The senselessness of this situation will only be understood by a minority of the population. Non-commercial internet sites and a few non-commercial TV-stations run by idealists will provide an alternative and more serious source of news to a small intellectual elite, while the majority try to relax in front of the commercial TV-stations that bombard them with sense impressions at a breathtaking speed, where the boundaries between advertisements, political propaganda, entertainment, news, and information become increasingly blurred. There will be a movement for making news media independent of commercial interests and this idea will cause major conflicts.

The media profit from exposing new dangers and dramatizing the emotions of sufferers of all kinds. This tendency will soon escalate into absurdity due to the fierce economic competition between media. Highest on the social agenda will range all kinds of dangers, diseases, food poisoning, injustice, poverty, famine, natural disasters, and all kinds of crime, including sex crimes, corruption, random violence, child abuse, elder abuse, organized crime, and terrorism.

In the face of a highly emotional media campaign against any kind of evil, the politicians have no choice but to grant more money to the cause in question and propose new legislation. Prioritizing public budgets simply doesn't fit into this emotional agenda. The result will be more prisons, bigger hospitals, more spending on traffic safety and all other kinds of safety, more restrictions and control of food quality, more policemen, psychologists, physicians, lawyers, etc. etc. - And of course this will inevitably lead to ever higher taxes.
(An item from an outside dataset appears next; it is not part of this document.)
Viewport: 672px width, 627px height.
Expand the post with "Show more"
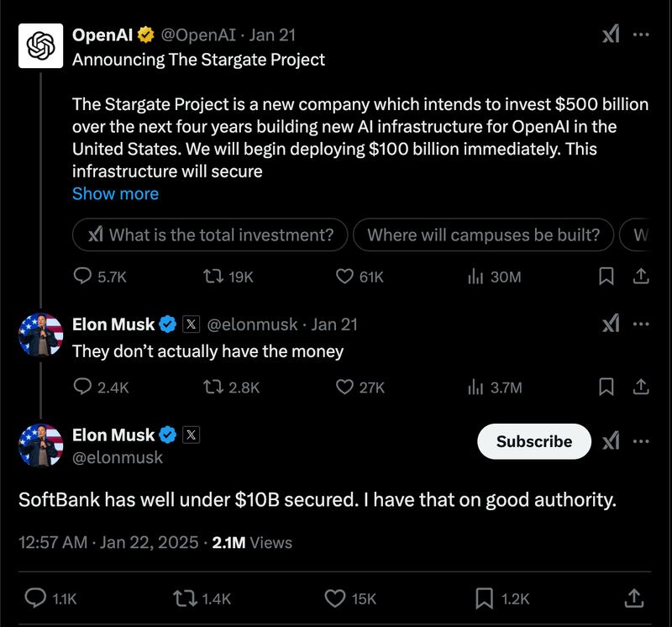point(115,193)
Stricter safety measures will be seen everywhere in society: Dangerous sports will be banned and replaced by simulations; there will be severe restrictions on tobacco and alcohol; transportation will be automatic and independent of human drivers; and there will be synthetic foods because the quality of natural foods is difficult to control and because the natural production of food may cause animal suffering.

The fast kungic transition of the more regal countries of the World is likely to lead to counter reactions in the form of witch hunts and moral panics. Possible scapegoats are, as usual, ethnic, religious, political, and sexual deviants. However, human rights rhetoric and exposing the suffering of the scapegoats will give witch hunters a hard time finding a scapegoat that everybody can agree to hate. Consequently, new imaginary or non-human boogeys will be invented, possibly science-fiction inspired such as aliens, genetically engineered monsters, or robots with artificial intelligence.